● GIVEN INFORMATION
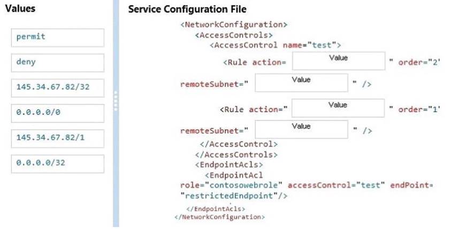Click remoteSubnet Value box under order 1 rule

pyautogui.click(x=302, y=130)
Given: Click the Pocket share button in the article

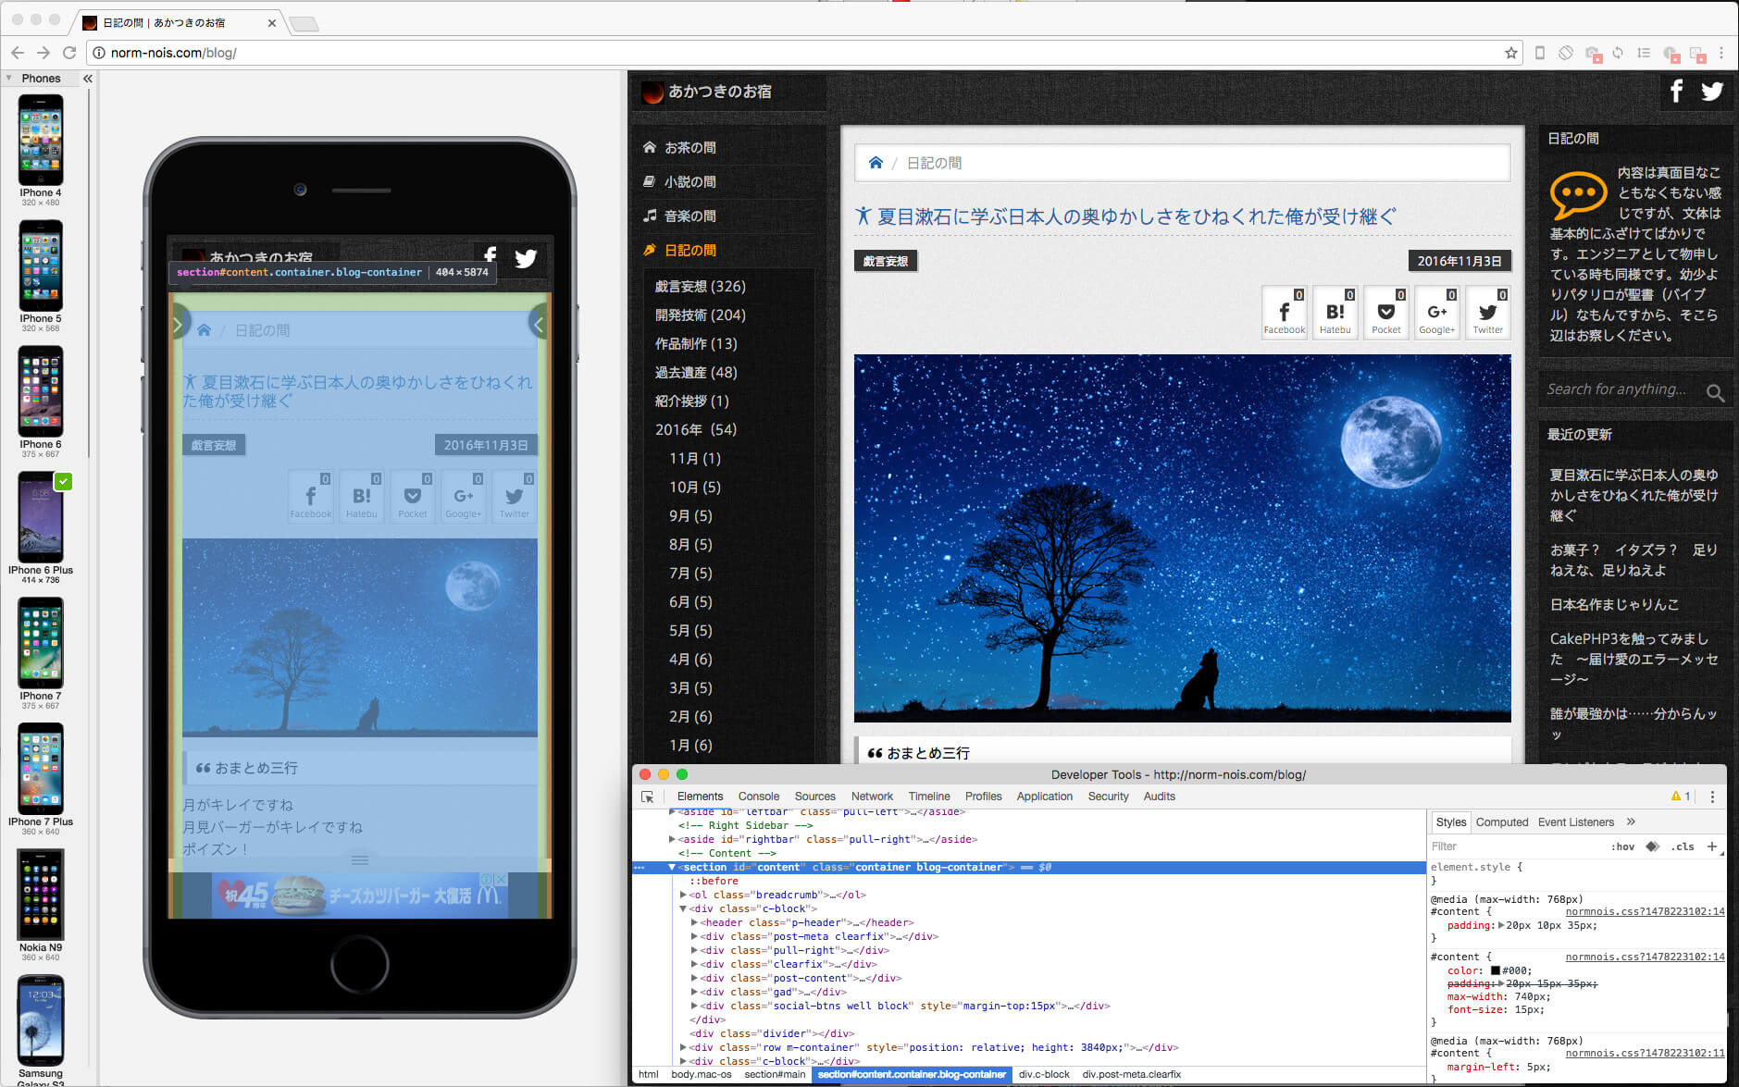Looking at the screenshot, I should pyautogui.click(x=1385, y=314).
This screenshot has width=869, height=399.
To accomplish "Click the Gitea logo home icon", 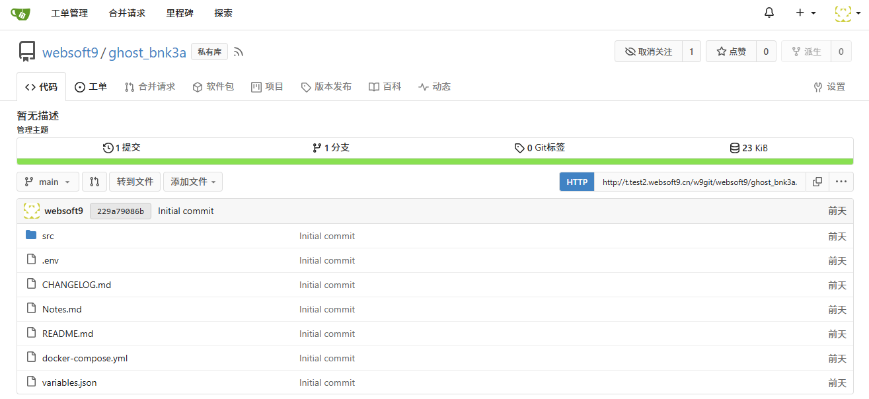I will tap(20, 13).
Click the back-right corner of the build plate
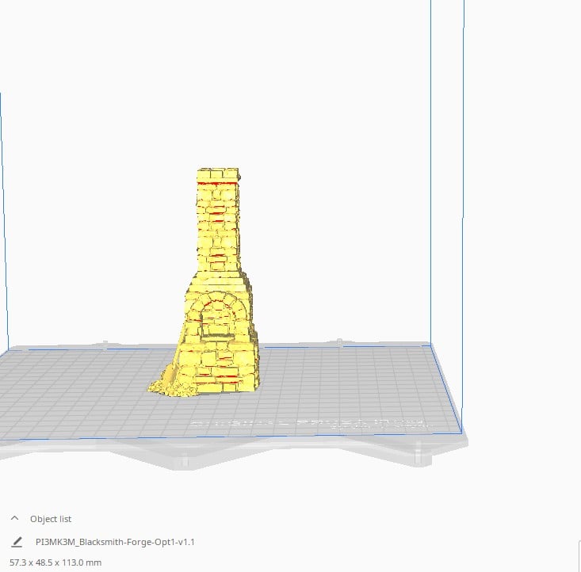This screenshot has height=572, width=581. 430,344
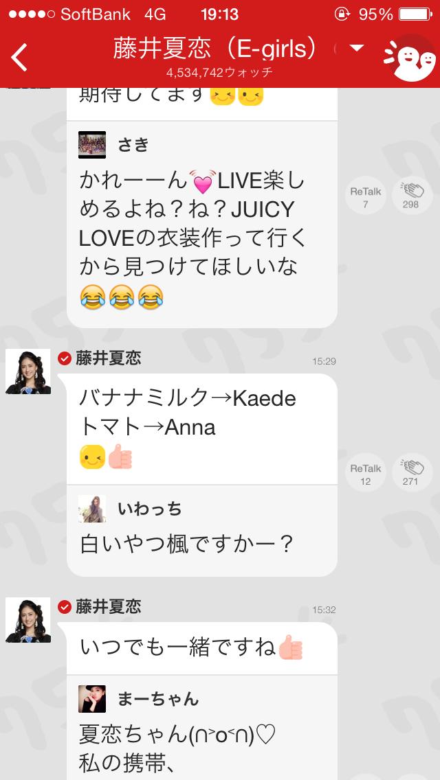Open いわっち's profile thumbnail
The width and height of the screenshot is (440, 780).
(x=92, y=509)
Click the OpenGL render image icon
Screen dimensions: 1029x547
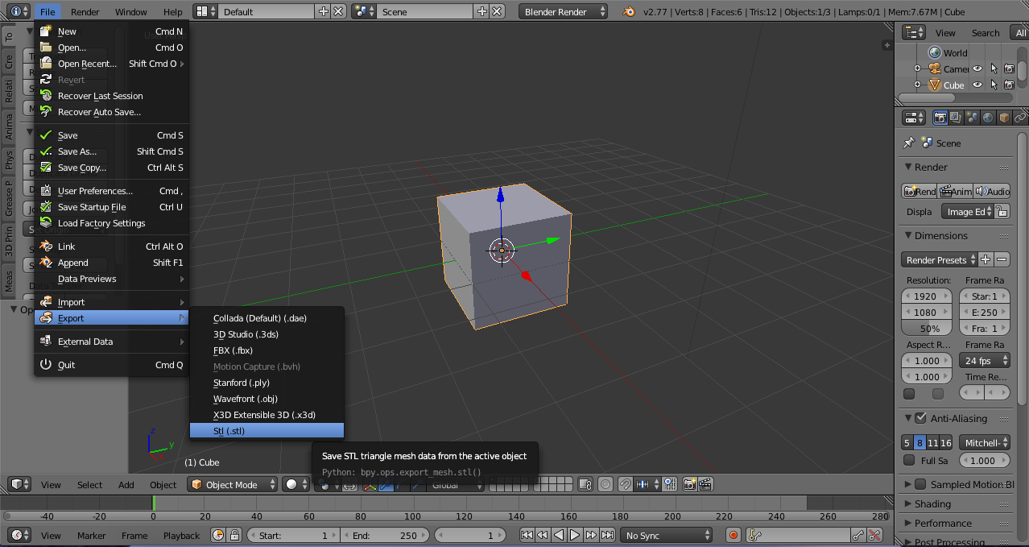(690, 484)
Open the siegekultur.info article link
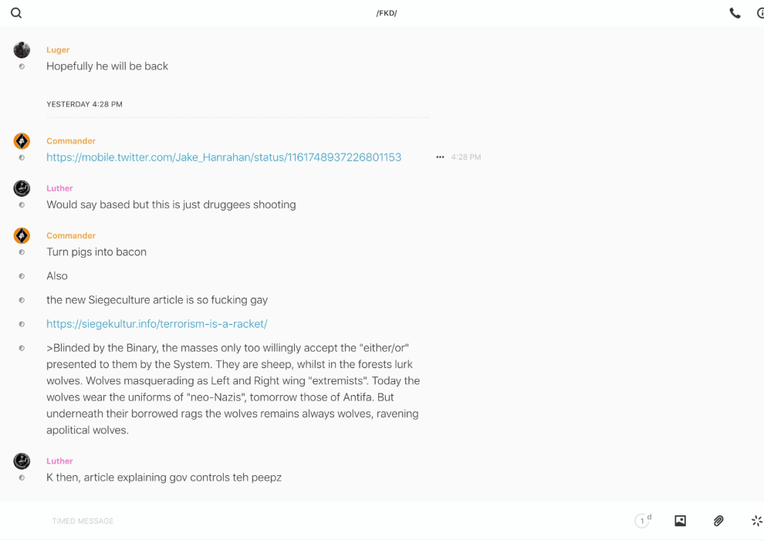 157,324
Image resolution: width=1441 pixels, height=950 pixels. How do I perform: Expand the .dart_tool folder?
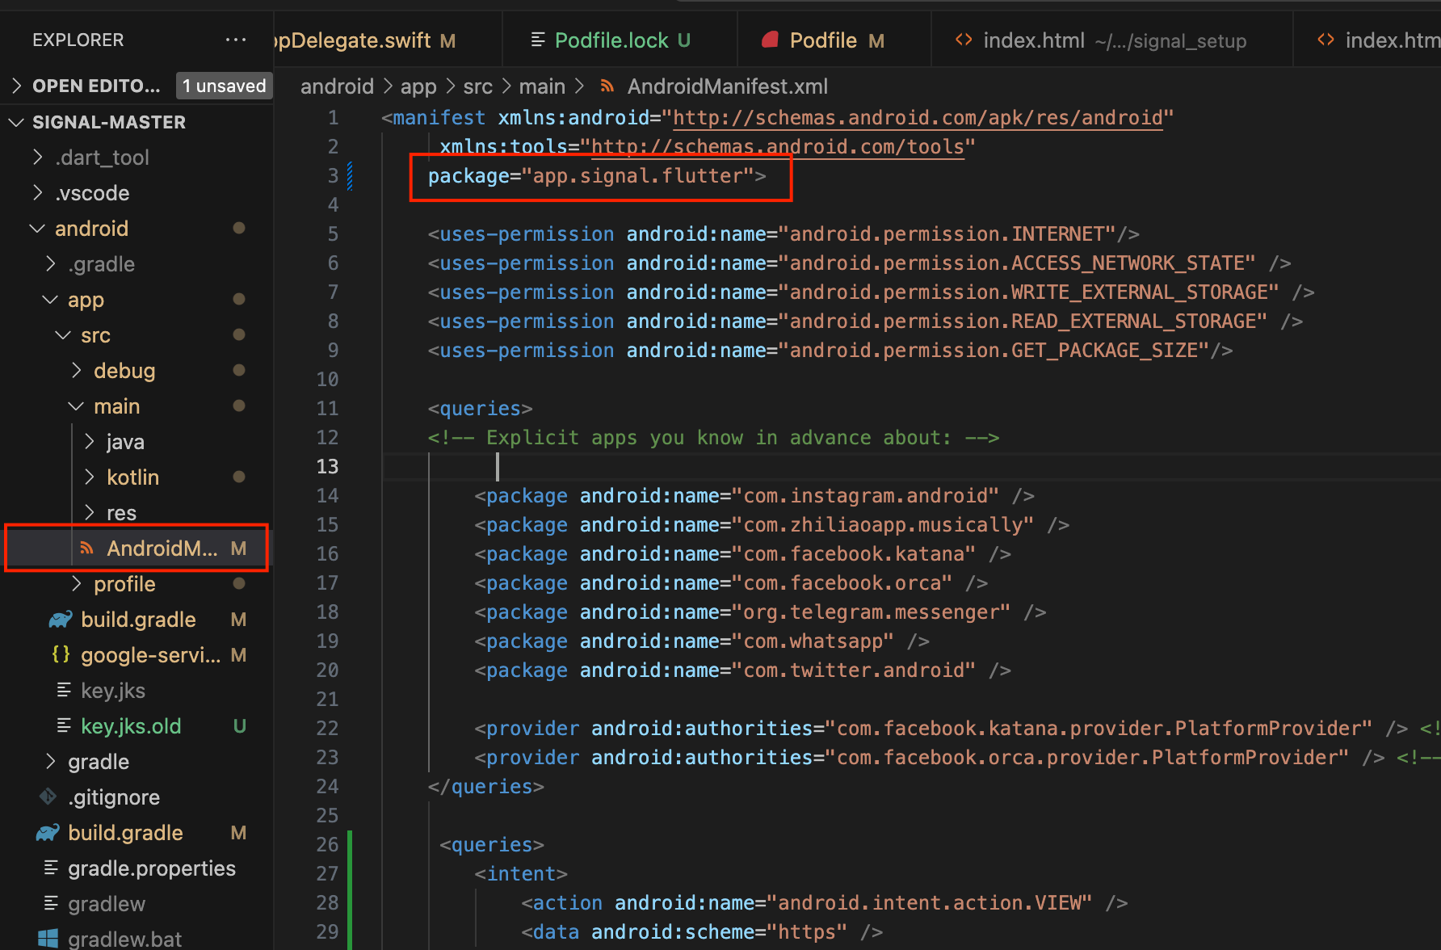tap(38, 158)
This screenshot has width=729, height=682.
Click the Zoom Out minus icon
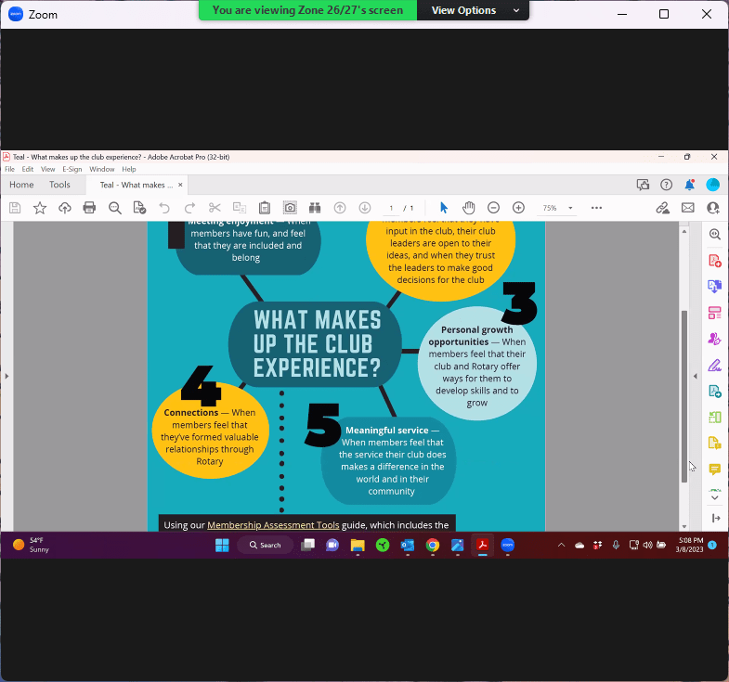[493, 208]
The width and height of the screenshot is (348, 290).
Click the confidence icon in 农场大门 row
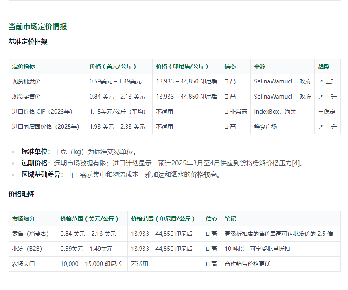coord(208,264)
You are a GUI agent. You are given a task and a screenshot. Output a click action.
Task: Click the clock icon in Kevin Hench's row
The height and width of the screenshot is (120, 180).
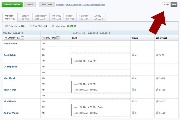[133, 90]
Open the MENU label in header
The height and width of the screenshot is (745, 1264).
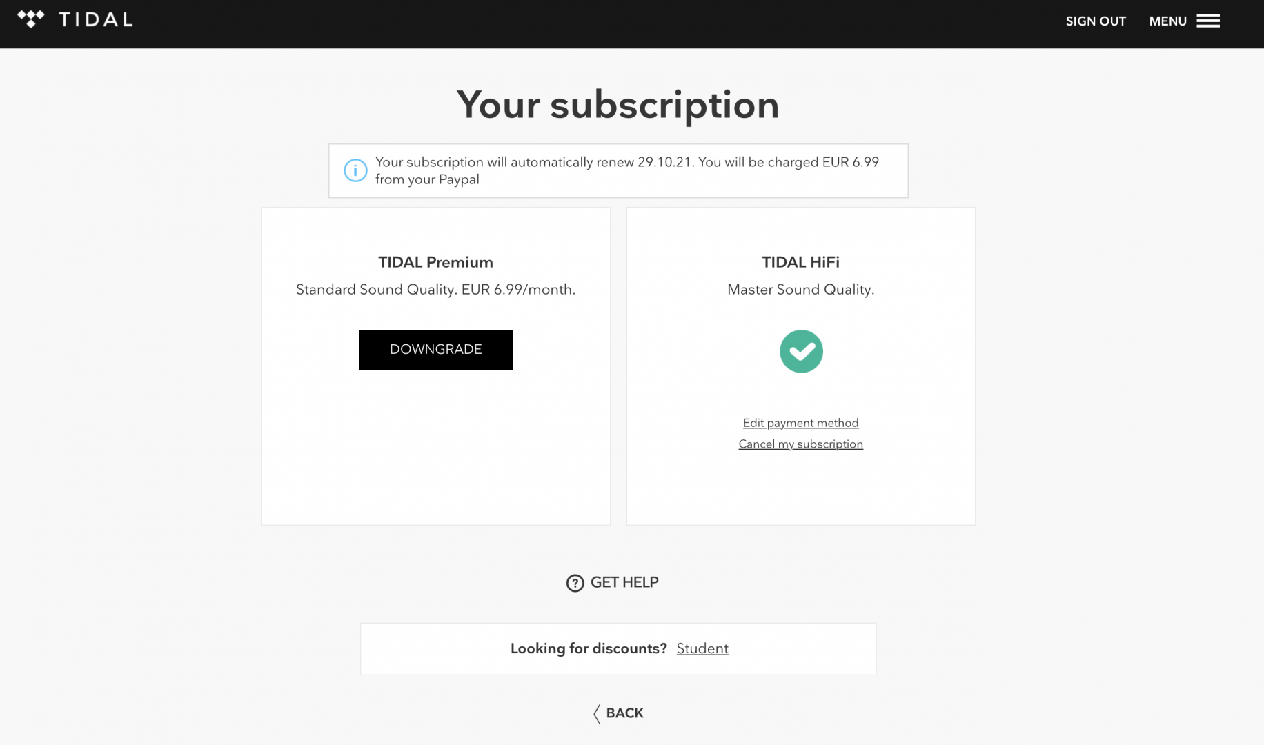point(1167,21)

● WHAT YOU NEED TO DO
Find "The height and width of the screenshot is (120, 180)." in the entries, then reproduce that line and each line after it exactly, through the last one. Pictures do not go in.

● RESPONSE TO THIS TASK
The height and width of the screenshot is (120, 180).
[133, 90]
Open the MENU label in header
The height and width of the screenshot is (745, 1264).
point(1167,21)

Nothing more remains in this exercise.